**TAREA REQUERIDA:** Transcribe completo y sin cambios el texto sobre la España panegírica.

**EXTRACTO DE PÁGINA:**
Alférez
Madrid, julio y agosto de 1948
Año II, números 18 y 19
[página 6]

La España panegírica

En la historia de España aparecen desde muy temprano los hombres alabadores de la patria, dotados de un optimismo hispánico que se injerta frondosamente en nuestras letras: hasta tal punto, que el panegírico casi llegó a ser género literario, el famoso de las Laudes Hispaniae.

Sin embargo, hay que decir también que nuestra historia ha sido lo bastante varia y rica para romper la dulce monotonía de esos ditirambos: por eso existe también toda una secuencia, semejante pero inversa, de censuras, detracciones y críticas amargas proferidas por otros tantos españoles, cuya voz establece un contrapunto, en tonos graves y sordos, compensador de aquellos timbres vibrantemente laudatorios.

**EXTRACTOS DE ENTRADAS:**
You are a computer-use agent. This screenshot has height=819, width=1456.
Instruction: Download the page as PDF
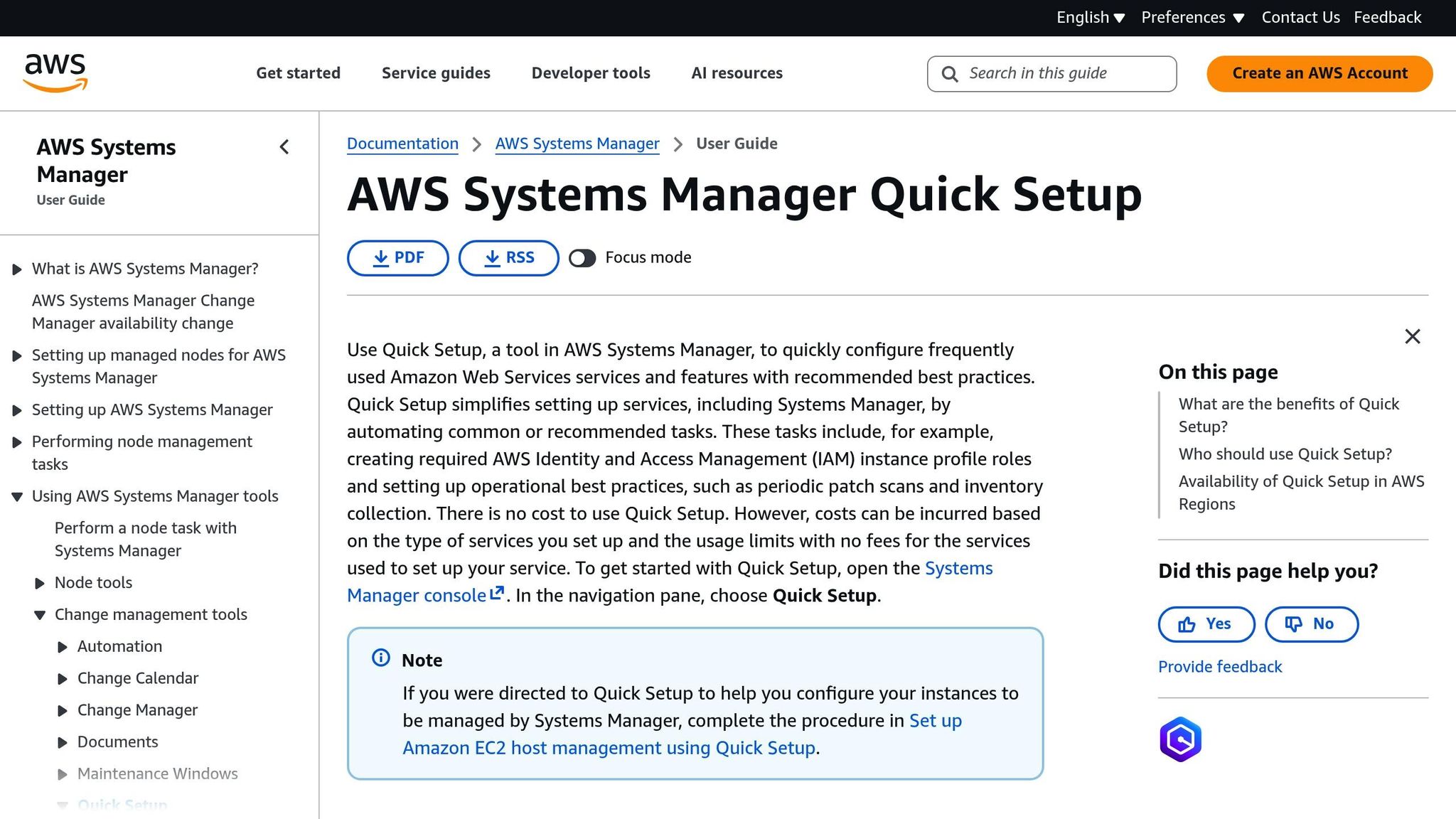point(397,258)
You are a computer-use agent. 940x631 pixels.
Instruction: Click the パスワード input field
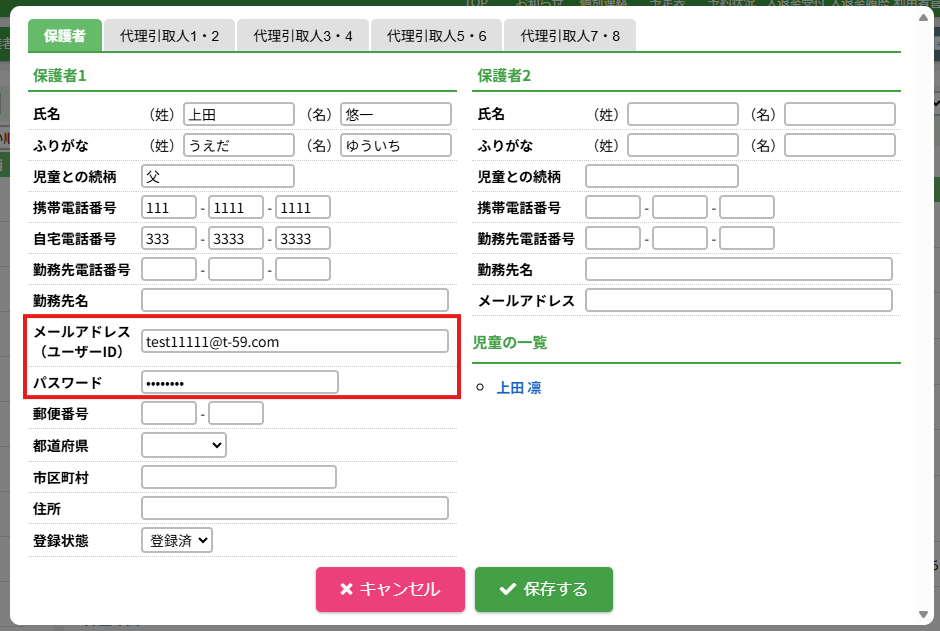[x=240, y=382]
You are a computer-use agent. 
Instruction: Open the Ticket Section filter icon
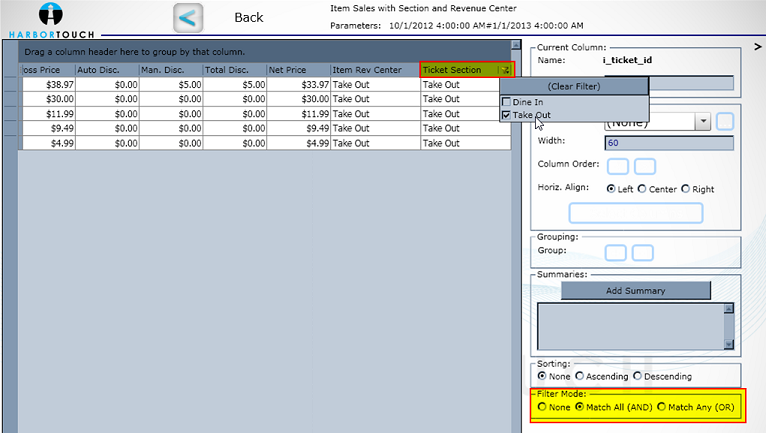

**RESPUESTA AL EJERCICIO:**
Alférez
Madrid, julio y agosto de 1948
Año II, números 18 y 19
[página 6]

La España panegírica

En la historia de España aparecen desde muy temprano los hombres alabadores de la patria, dotados de un optimismo hispánico que se injerta frondosamente en nuestras letras: hasta tal punto, que el panegírico casi llegó a ser género literario, el famoso de las Laudes Hispaniae.

Sin embargo, hay que decir también que nuestra historia ha sido lo bastante varia y rica para romper la dulce monotonía de esos ditirambos: por eso existe también toda una secuencia, semejante pero inversa, de censuras, detracciones y críticas amargas proferidas por otros tantos españoles, cuya voz establece un contrapunto, en tonos graves y sordos, compensador de aquellos timbres vibrantemente laudatorios.